鉬矽氧嵌附式減光型相移圖罩之研製與模擬

Abstract

嵌附式減光型相移圖罩為重要解像度增進技術之一，本論文重點在研究適用於微影波長193 nm之嵌附式減光型相移圖罩MoSiO材質，探討在不同的成膜方式下，對光學、化學性質的影響。 正規嵌附層MoSiO薄膜在濺鍍成膜時，改變通入氧氣流量，可得符合嵌附層之需求。此薄膜於微影波長193 nm之折射率為1.813，吸收係數為0.35，符合相移角度180度之薄膜厚度計算值為118.69 nm；另成膜方式為MoSi薄膜加以氧電漿改質，通入氧氣時間不同，光學性質亦不同，符合嵌附層之微影波長193 nm折射率為1.637，吸收係數為0.527，符合相移角度180度之薄膜厚度計算值為151.49 nm。 由於嵌附層表面不似鏡面光滑平坦而產生散射光，導致所量測的反射率、透射率較真實為低。本論文修正反射率、透射率再應用於反射率-透射率法，所得之折射率與吸收係數較接近商業儀器n＆k分析儀量測出的值，證明此修正之價值。 以電子能譜化學分析儀與傅利葉轉換紅外光譜儀對薄膜進行分析，發現薄膜內二氧化矽與三氧化鉬成份增加時，折射率增加，吸收係數減少，有良好之化學組成與光學性質之關聯性，實際上薄膜之相互鍵結關係相當複雜，尚無法證實其對細部變化的影響。 模擬結果顯示，以傳統鉻膜圖罩搭配偏軸二孔發光於248 nm微影時，可成功製作0.115 μm密集線隙，且對於焦深與製程寬容度具較佳之改善效果。

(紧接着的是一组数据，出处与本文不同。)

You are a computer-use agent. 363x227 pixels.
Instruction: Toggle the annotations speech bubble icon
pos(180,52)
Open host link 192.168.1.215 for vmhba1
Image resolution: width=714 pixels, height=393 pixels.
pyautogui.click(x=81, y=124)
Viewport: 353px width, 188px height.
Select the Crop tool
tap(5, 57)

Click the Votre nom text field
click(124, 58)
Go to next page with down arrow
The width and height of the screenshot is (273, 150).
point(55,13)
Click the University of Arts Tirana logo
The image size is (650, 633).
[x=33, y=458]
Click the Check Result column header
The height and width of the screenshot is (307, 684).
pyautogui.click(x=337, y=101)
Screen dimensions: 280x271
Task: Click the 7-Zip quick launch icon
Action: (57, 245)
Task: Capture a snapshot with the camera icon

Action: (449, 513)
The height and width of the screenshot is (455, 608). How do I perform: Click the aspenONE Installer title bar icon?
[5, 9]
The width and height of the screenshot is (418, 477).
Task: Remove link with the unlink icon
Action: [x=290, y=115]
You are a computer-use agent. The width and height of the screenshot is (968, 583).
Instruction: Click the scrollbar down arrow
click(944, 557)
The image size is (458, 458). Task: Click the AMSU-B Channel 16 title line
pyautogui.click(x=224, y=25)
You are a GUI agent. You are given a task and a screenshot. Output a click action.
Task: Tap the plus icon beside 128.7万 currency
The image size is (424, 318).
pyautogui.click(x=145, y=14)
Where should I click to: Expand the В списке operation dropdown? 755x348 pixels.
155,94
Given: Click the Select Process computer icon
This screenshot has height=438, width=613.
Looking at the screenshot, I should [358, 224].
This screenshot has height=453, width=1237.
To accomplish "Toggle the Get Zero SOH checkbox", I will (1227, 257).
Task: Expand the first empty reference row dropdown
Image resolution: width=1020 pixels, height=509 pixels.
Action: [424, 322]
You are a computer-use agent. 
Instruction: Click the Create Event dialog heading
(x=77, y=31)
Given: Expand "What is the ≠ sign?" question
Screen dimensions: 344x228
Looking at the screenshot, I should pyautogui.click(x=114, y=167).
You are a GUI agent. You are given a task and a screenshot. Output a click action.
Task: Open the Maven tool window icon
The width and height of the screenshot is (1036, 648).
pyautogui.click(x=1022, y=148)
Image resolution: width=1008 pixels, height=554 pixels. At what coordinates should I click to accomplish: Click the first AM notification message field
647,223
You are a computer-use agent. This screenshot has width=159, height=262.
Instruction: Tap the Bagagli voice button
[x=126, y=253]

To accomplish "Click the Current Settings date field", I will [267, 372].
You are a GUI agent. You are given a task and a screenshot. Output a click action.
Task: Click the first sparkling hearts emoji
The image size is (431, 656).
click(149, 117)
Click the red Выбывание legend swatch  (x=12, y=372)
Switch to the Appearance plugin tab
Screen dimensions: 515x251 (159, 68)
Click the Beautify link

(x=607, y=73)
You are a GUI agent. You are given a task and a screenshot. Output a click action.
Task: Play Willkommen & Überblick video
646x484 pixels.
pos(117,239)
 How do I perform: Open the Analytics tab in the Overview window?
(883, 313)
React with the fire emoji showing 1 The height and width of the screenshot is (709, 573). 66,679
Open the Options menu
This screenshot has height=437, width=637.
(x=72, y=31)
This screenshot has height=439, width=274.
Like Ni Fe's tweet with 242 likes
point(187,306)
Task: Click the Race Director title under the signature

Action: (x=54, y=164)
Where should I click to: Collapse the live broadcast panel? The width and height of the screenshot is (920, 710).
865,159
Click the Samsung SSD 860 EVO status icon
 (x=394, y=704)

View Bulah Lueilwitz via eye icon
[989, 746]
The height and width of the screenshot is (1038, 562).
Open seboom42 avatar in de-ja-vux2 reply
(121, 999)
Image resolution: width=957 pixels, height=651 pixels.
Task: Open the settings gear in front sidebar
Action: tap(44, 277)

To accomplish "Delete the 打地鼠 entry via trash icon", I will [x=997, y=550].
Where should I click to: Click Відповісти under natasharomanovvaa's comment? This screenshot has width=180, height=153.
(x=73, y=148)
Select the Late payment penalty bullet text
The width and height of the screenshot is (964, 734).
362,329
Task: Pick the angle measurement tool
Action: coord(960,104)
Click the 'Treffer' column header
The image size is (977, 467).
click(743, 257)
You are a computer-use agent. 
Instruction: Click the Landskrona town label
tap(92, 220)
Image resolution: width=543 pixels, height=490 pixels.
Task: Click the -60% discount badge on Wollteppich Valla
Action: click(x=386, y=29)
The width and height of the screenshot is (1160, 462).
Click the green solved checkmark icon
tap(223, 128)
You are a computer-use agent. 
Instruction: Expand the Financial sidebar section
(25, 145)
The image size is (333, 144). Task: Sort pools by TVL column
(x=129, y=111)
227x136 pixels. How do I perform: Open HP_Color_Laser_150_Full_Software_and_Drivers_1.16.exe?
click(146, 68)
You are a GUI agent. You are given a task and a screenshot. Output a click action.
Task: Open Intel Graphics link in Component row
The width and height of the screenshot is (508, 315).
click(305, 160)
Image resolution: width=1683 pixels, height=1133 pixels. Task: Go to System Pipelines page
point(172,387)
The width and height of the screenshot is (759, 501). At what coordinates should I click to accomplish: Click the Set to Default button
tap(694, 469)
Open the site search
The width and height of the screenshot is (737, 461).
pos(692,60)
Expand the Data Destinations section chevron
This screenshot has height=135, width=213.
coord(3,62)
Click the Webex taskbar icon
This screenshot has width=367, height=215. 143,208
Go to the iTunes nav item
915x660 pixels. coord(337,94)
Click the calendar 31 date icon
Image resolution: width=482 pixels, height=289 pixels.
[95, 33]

Embedded Attenuated Phase-Shifting mask (EAPSM) is one of the important resolution enhancement techniques. The main point of this thesis is to study MoSiO which is material for EAPSM in 193 nm lithography, the effects of various ways of film growth on its optical and chemical properties. By changing the O2 flow rates in sputtering conditions, qualified MoSiO embedded layer could be obtained. Under 193 nm, refractive index of this film is 1.813, and absorptivity is 0.35, calculated thickness of this film which has a degree of phase shift 180 is 118.69 nm; in other different way of film preparation, MoSi film was treated with O2 plasma, the flow of oxygen also changed the property. For the qualified MoSiO film for 193 nm lithography, refractive index is 1.637, and absorptivity is 0.527, calculated thickness of this film which has a degree of phase shift 180 is 151.49 nm. The scattering light was generated from the surface of embedded layer which was not like a mirror, resulted in the facts that the measured reflectance and transmittance were smaller than its real reflectance and transmittance. The modified the R-T Method was used to determine n and k, and the values closed to the n and k measured by n＆k analyzer, so the value of modified method has been proved. Using ESCA and FT-IR to analyze MoSiO film, the increasing contents of SiO2 and MoO3 will increase n and decrease k. Therefore, the chemical compositions and optical properties are well correlated, however, their detailed correlations can not be verified. The result of simulation showed that traditional COG assisted with OAI dipole could fabricate 115 nm dense line in 248 nm, the DOF and process window were also improved.